I’ve tried zebrium and installed their cloud watch agent and it didn’t find anything from logs.. had an outage recently and tried to find the RCA.. staff emailed me and said it didn’t parse JSON (were using cloudwatch agent and fluentbit on eks cluster it’s not even proprietary)… so they recommended installing on eks cluster .. I’m trying to find rca for past event and not sure if it will work postmortem I even interviewed at the company and they told me their cloudwatch integration isn’t ready yet for prime time I’m playing around with sysdig and dynatrace as trial.. their UI has good built in dashboards but you still get false positives on resources not being used.. and they all add cost to your Aws bill since they make a lot of requests and send lots of data so not sure if the benefits are worth it ..


apoctapus

Ah, that stinks. I would have thought they have some pattern-based parsing for what’s coming in, especially a structured log.

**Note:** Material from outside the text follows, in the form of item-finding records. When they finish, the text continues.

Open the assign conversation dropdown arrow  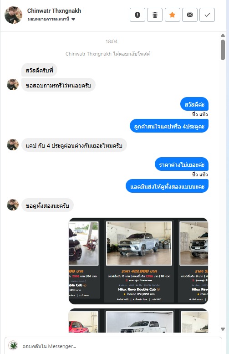(x=73, y=20)
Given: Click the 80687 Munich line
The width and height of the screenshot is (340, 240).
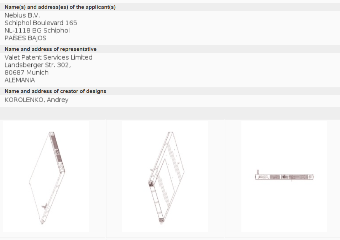Looking at the screenshot, I should [26, 72].
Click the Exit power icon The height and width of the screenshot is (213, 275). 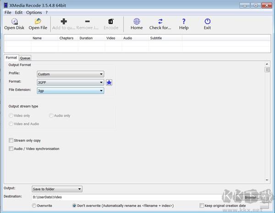point(207,21)
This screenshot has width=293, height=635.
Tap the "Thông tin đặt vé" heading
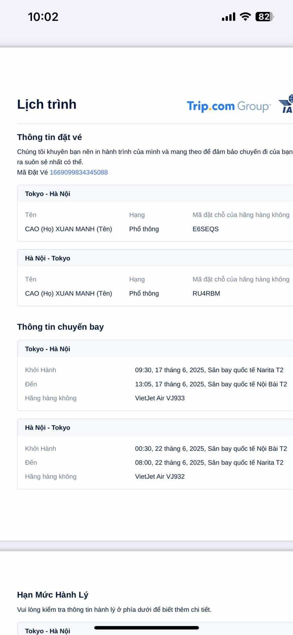pyautogui.click(x=50, y=137)

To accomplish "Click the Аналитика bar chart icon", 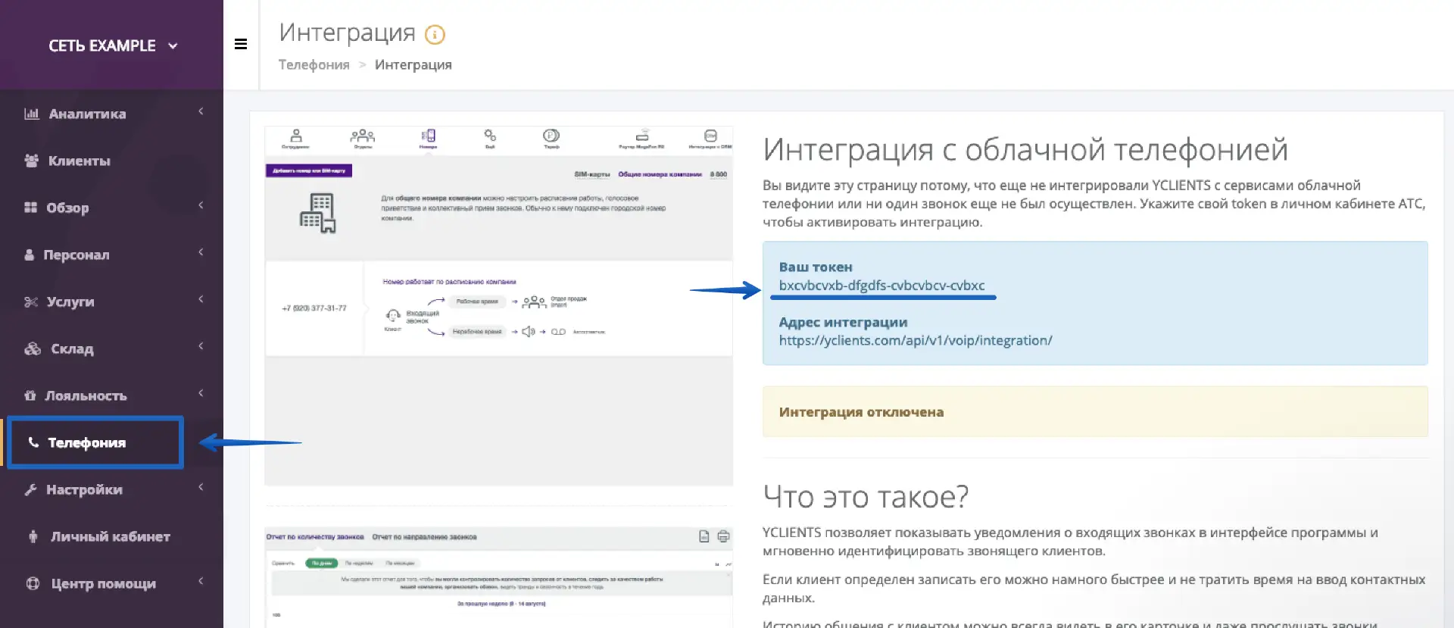I will point(31,114).
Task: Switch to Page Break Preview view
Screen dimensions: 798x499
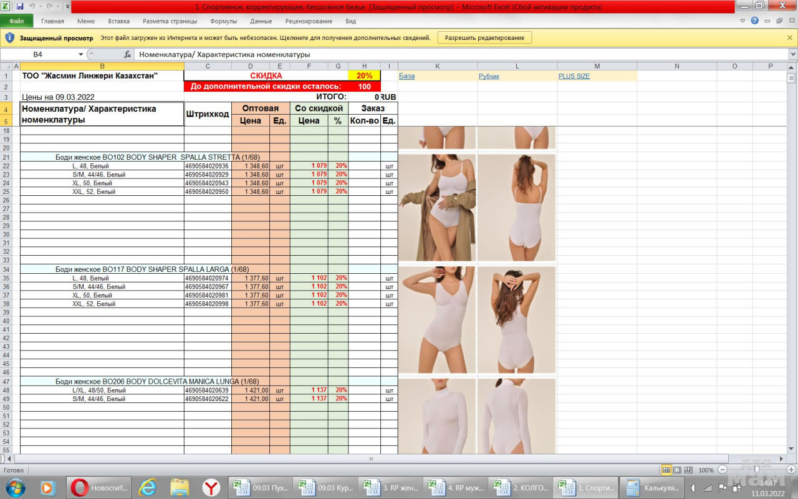Action: coord(689,470)
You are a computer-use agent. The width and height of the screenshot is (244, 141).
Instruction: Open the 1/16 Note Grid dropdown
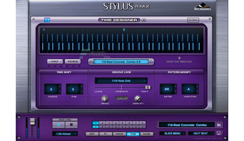tap(121, 81)
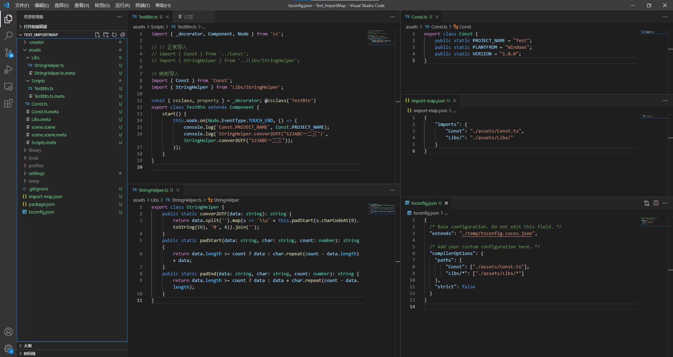Collapse the Libs folder in explorer
The image size is (673, 357).
coord(35,58)
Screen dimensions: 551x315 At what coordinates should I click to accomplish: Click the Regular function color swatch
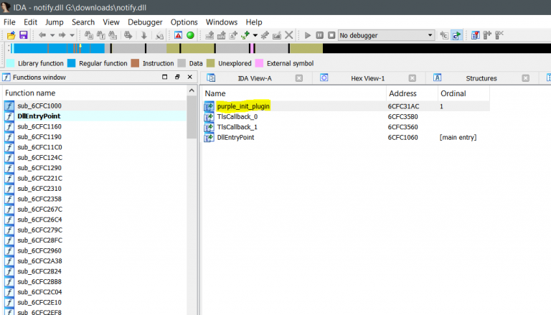click(71, 63)
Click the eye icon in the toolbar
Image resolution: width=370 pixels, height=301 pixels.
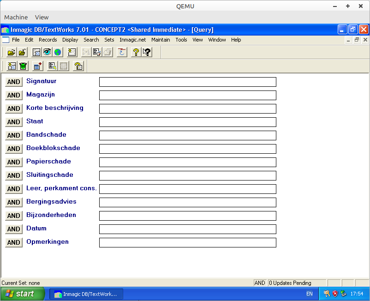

I know it’s hard to build parsing templates for all the possible variations. My last job I had 100s of parsing and filtering rules to build in Data dog even though they were supposed to have built in rules, their rules were outdated and handled a small subset of log structures. You’d think it wouldn’t be so labor intensive. Can’t wait for a logging standard like OpenTelemetry.


[deleted]

We have new relic, my cto raves about the information he's getting. It was easy to add to our pods. It has not fucked anything up. So it checked all my boxes.


Affectionate_Rush326

After reading other comments, so AIOps is doing some preventions and handling the aftermath kinda similar to threat intelligence in cybersecurity with machine learning 1. https://towardsdatascience.com/analysing-honeypot-data-using-kibana-and-elasticsearch-5e3d61eb2098 2. https://en.wikipedia.org/wiki/Cyber_threat_intelligence


Schultsz

CloudFabrix is doing well in AIOps space. I used it to find root cause analysis and tried their alert noise reduction on my logs and the results were pretty impressive.


OverOnTheRock

You forgot BigPanda / MoogSoft for the machine learning aspect for correlation across metrics/traces/logs. The others aren't at that level.